(Saved entries)
◇ ◇ ◇ ◇

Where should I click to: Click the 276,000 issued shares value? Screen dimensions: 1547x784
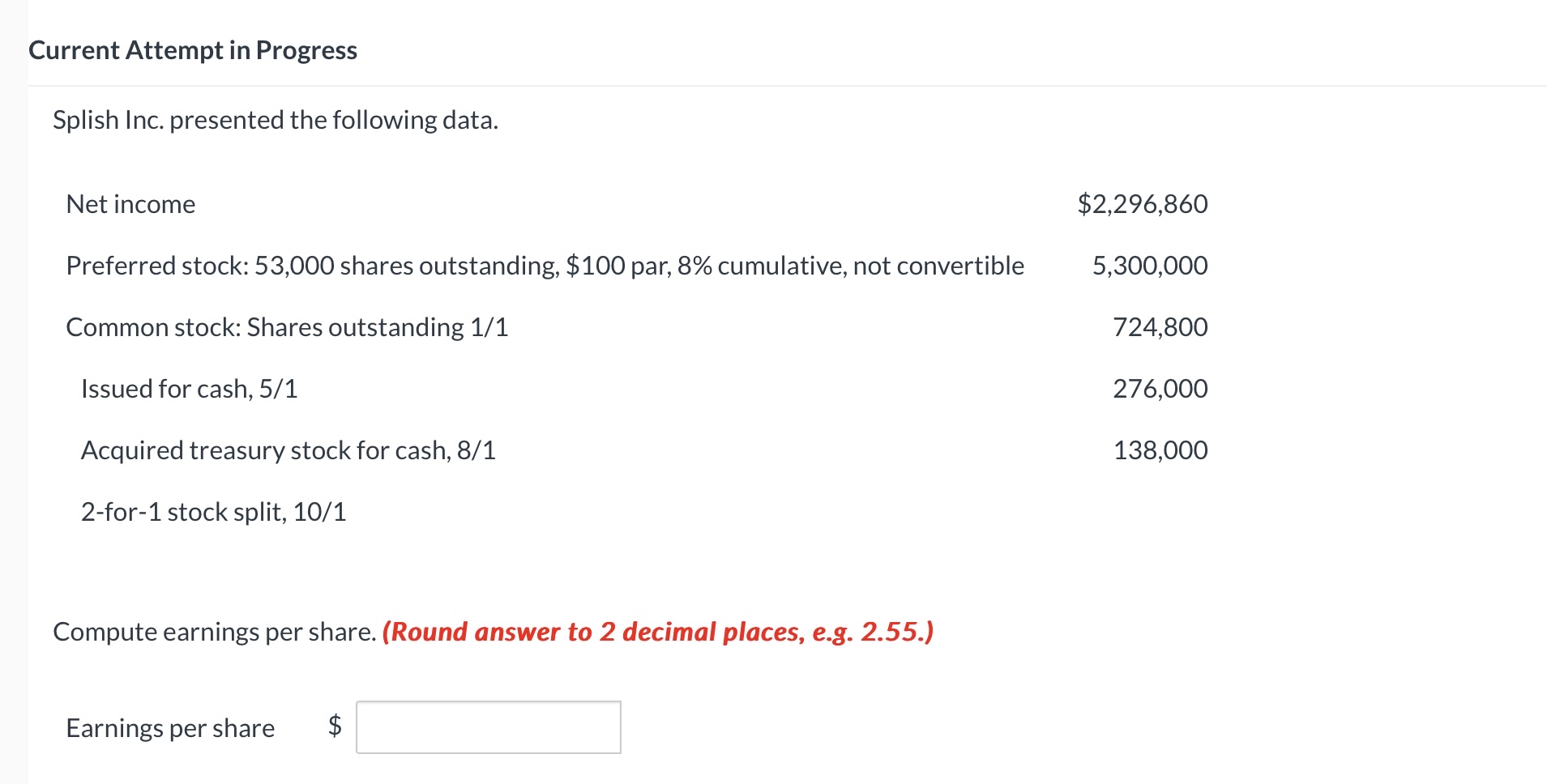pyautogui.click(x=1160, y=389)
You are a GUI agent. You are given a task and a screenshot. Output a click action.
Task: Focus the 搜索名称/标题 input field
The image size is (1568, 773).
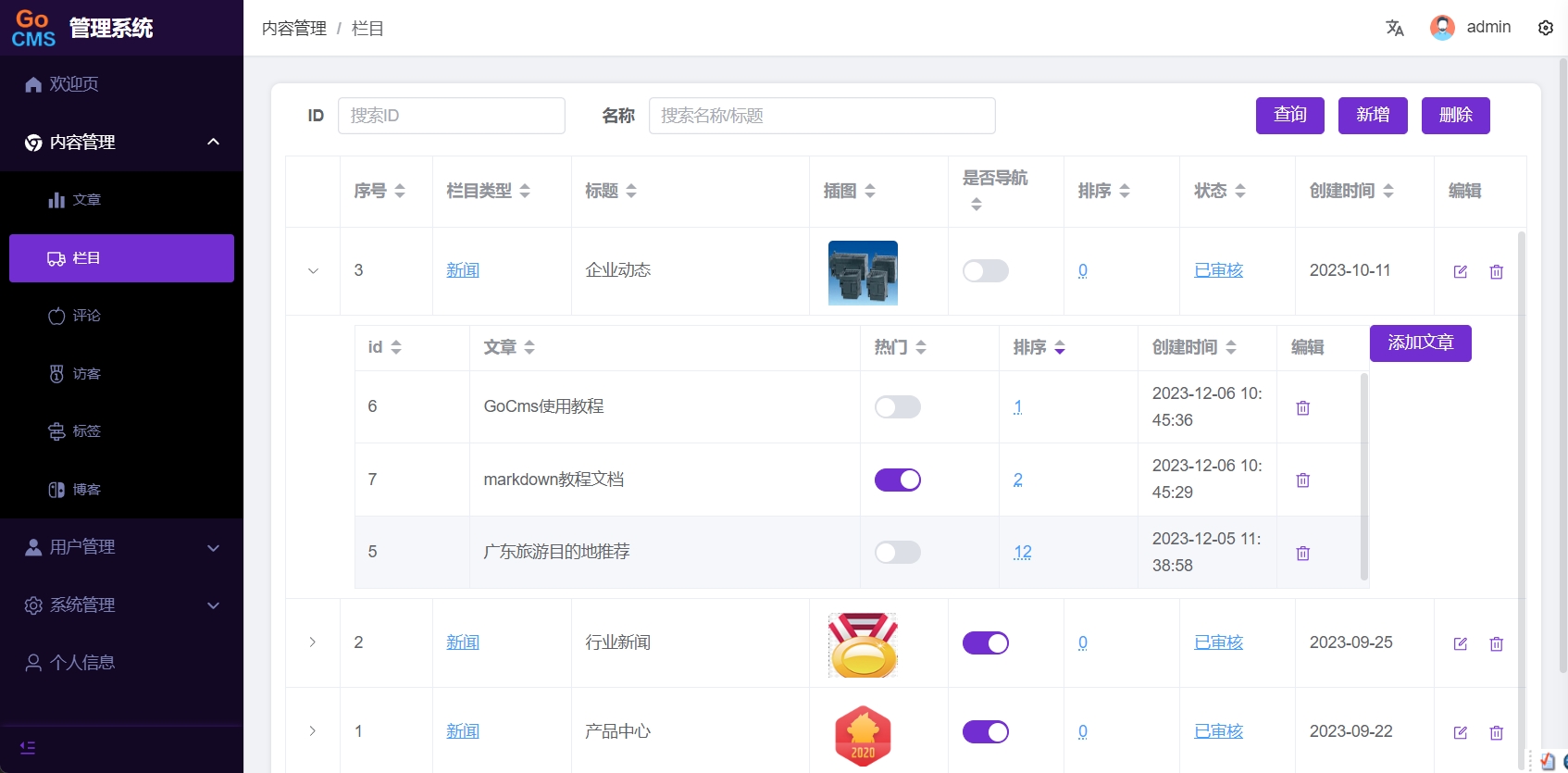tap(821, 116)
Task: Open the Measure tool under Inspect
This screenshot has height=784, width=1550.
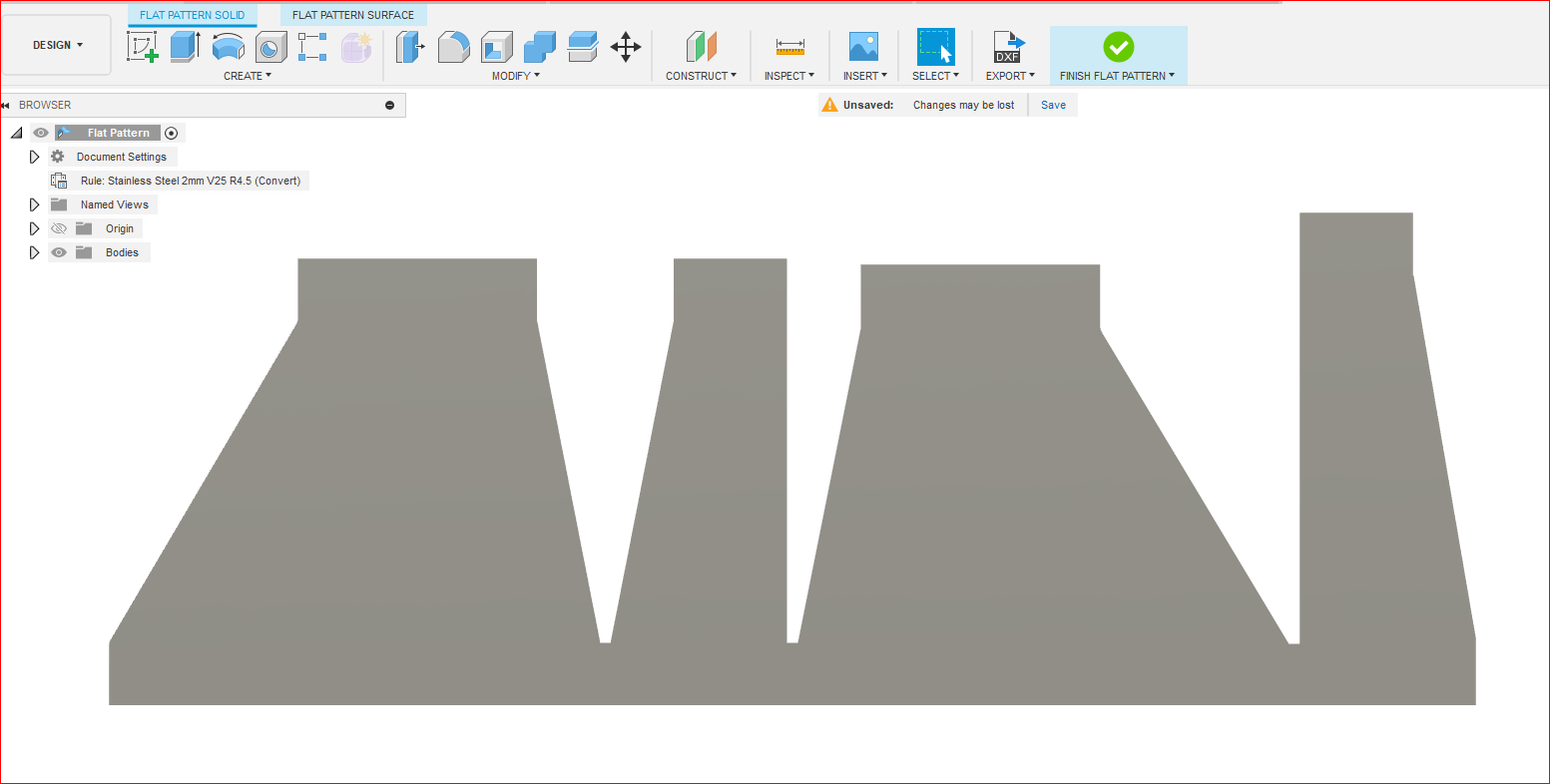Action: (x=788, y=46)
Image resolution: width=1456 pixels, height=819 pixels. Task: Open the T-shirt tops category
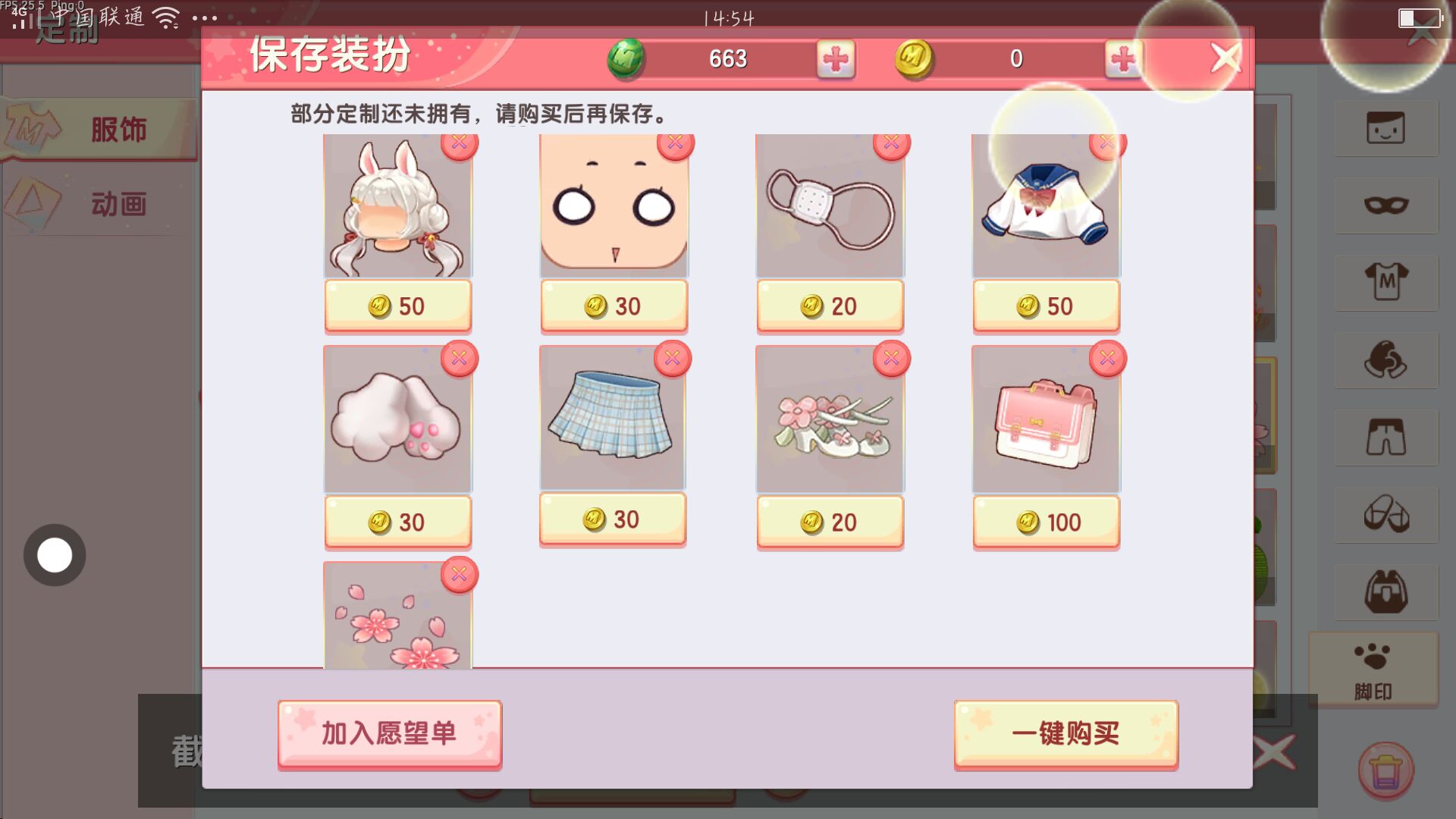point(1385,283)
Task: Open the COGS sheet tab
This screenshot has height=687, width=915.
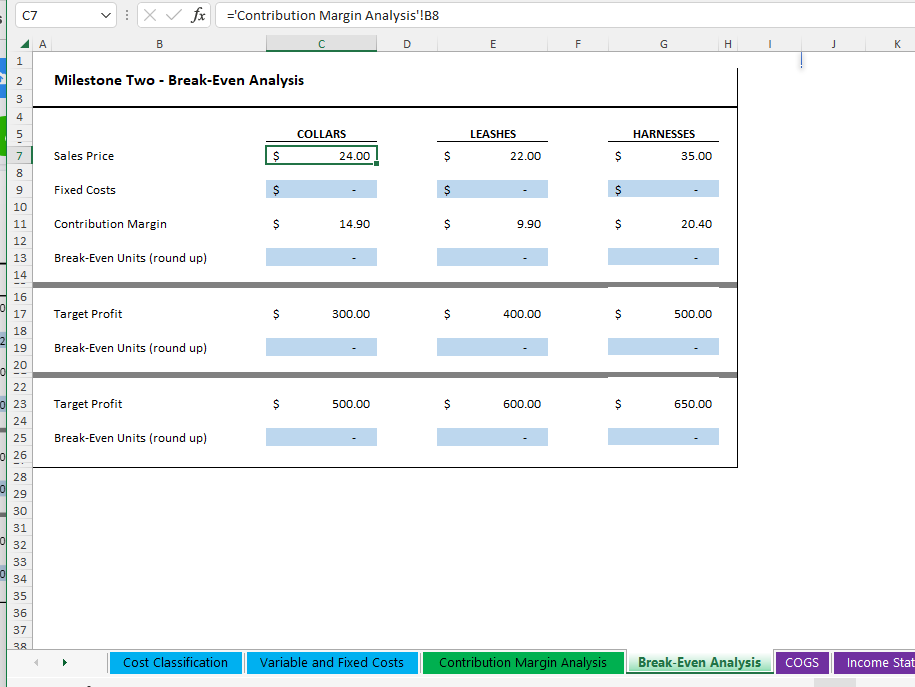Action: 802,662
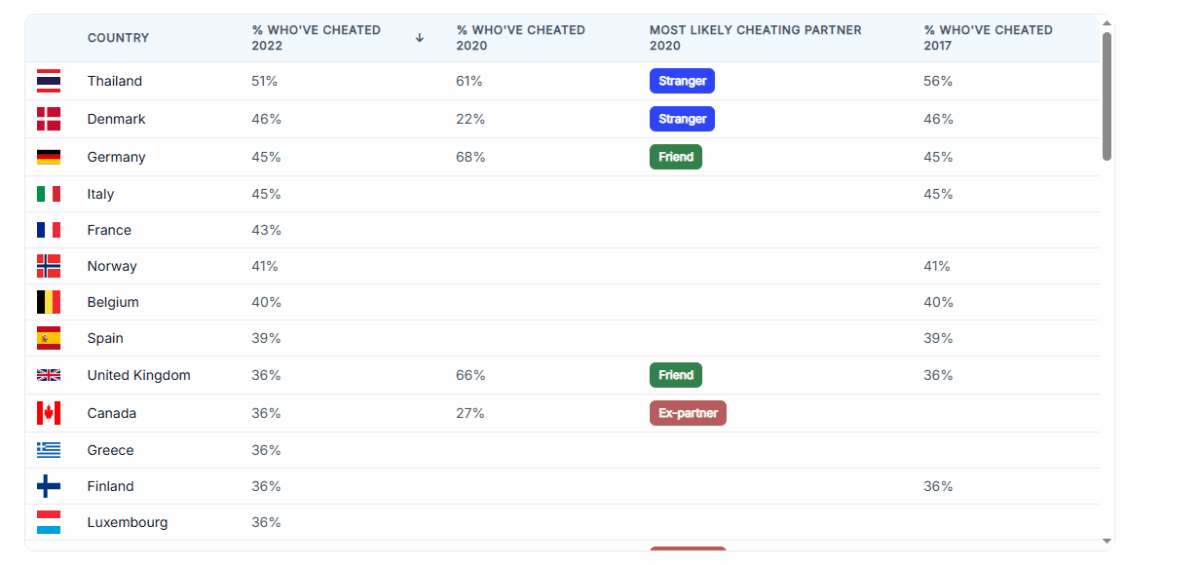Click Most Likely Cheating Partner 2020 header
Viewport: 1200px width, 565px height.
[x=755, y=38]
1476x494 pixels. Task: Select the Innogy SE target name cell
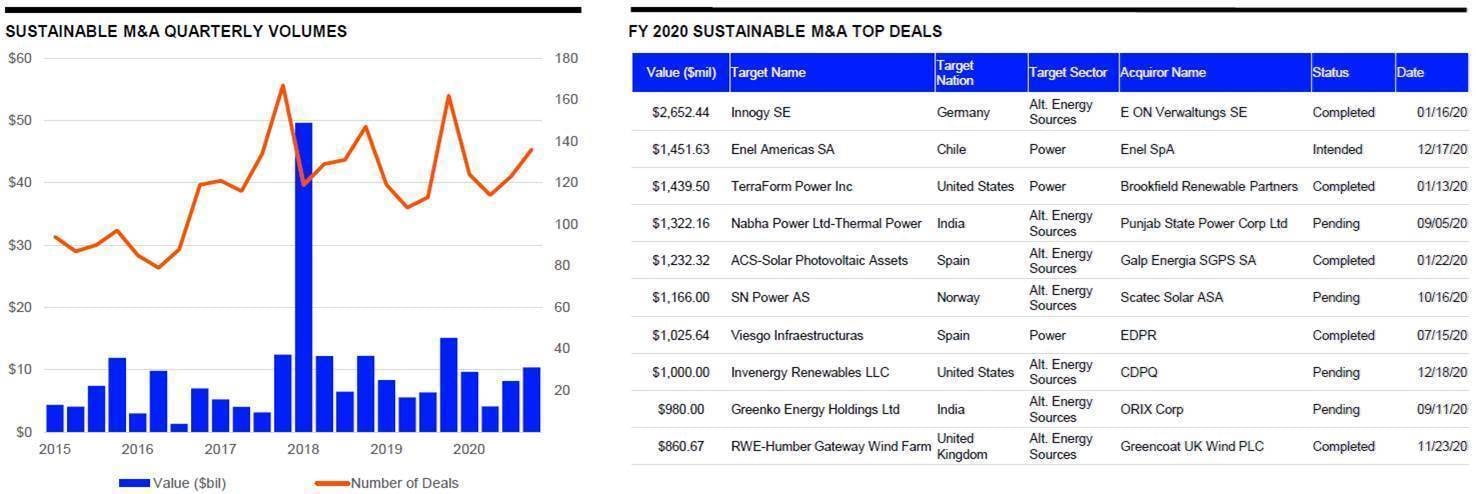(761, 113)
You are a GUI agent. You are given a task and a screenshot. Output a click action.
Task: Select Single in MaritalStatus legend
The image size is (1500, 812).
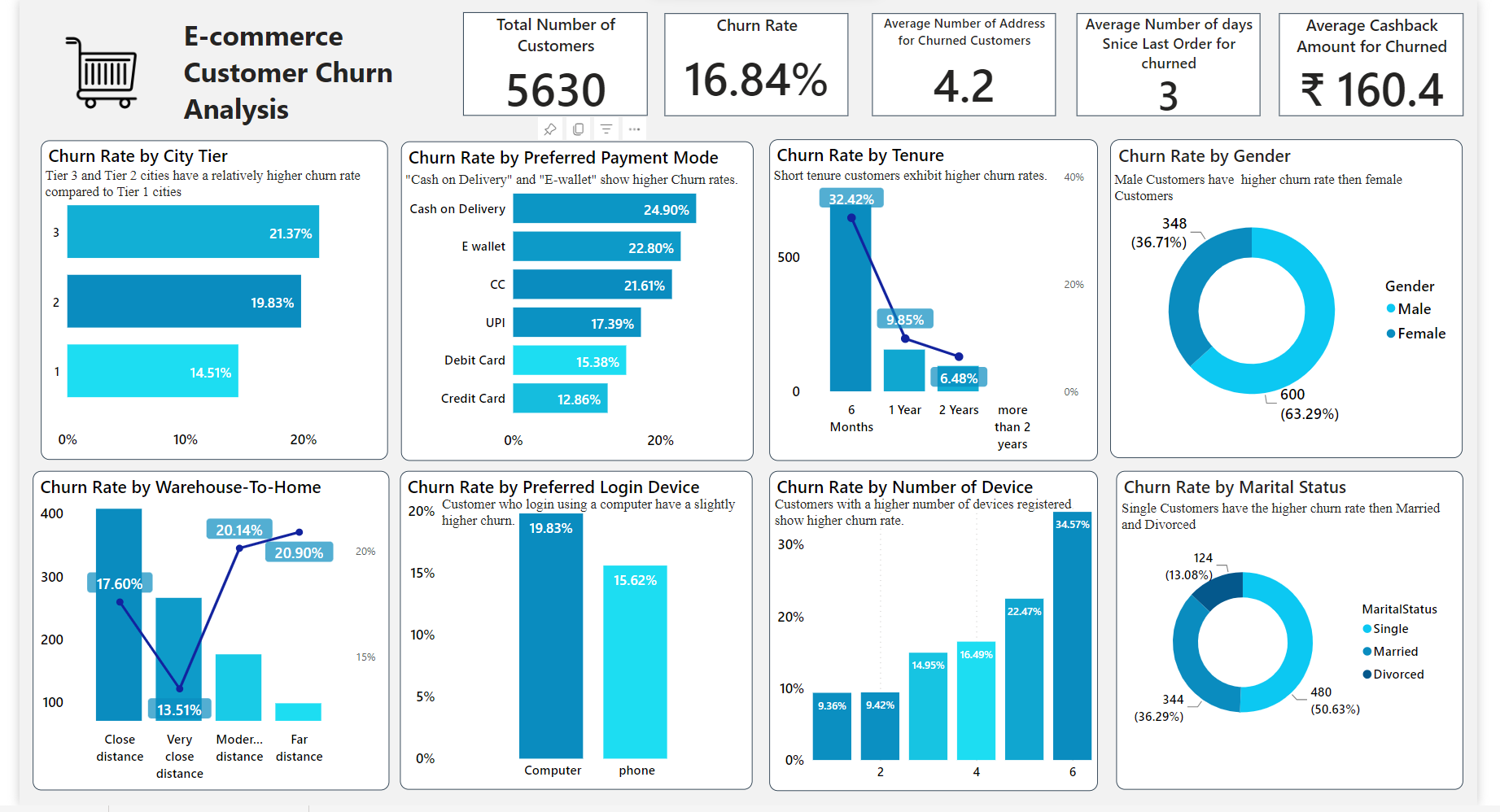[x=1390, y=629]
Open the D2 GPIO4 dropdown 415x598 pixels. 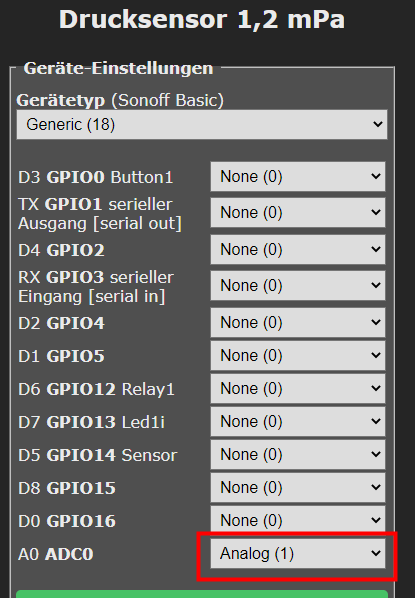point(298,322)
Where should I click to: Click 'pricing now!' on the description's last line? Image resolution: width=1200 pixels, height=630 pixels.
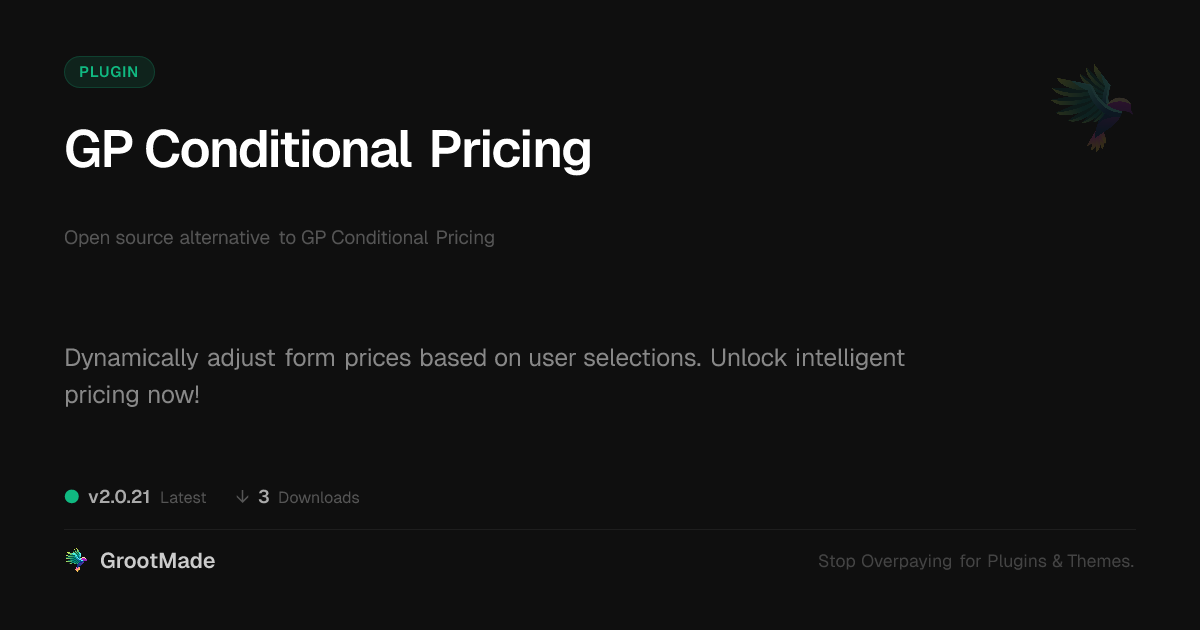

◇ ◇ ◇ ◇

WHAT IS NEEDED: Leave out the pictures. Return exactly the lines from the first line of the records to the line bearing "Task: Focus the 搜索名称/标题 input field", inclusive.

PROBLEM SOLUTION:
Where should I click to: Click the 276,000 issued shares value? Screen dimensions: 1547x784
pyautogui.click(x=1160, y=389)
You are a GUI agent. You are given a task and a screenshot. Output a click action.
Task: Focus the 搜索名称/标题 input field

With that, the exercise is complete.